◆ What you will do ◆
From the records below, please return each line that holds the word "agent".

START Extracted data

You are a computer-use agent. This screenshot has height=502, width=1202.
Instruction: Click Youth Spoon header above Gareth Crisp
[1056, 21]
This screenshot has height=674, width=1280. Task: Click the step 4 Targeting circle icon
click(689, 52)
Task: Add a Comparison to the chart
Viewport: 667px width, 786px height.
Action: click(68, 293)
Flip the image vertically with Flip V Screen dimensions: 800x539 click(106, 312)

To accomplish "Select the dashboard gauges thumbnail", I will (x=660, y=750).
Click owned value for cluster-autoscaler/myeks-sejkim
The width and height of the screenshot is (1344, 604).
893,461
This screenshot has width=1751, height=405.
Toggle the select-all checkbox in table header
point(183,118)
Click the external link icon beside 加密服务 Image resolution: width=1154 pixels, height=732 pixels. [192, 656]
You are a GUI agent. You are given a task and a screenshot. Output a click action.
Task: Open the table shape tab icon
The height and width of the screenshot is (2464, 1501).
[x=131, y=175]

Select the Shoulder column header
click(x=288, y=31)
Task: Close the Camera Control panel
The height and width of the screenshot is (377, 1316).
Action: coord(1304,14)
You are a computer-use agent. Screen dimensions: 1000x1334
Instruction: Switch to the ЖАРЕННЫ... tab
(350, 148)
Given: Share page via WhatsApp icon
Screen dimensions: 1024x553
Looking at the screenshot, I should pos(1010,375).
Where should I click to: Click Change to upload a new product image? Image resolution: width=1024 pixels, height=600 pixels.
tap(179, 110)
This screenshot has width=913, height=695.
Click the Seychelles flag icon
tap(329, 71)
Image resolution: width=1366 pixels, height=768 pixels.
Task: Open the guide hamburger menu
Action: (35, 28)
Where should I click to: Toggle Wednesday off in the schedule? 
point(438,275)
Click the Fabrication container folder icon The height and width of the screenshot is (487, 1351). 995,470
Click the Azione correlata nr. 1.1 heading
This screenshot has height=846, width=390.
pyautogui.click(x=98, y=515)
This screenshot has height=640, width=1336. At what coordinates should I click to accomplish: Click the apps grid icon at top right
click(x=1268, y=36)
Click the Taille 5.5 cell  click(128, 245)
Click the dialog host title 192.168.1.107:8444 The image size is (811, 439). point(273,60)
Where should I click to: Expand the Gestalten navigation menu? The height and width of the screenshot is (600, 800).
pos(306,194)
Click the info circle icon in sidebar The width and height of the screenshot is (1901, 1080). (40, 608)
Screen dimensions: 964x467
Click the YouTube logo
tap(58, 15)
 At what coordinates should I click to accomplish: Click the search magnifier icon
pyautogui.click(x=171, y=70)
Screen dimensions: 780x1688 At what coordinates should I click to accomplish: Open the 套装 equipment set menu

END Extracted data

◆ Task output ◆
You are a computer-use agent. This screenshot has height=502, width=1202.
You are a GUI agent. You are given a task and a screenshot. Output a click action.
You are a computer-use agent. Screen dimensions: 1000x1334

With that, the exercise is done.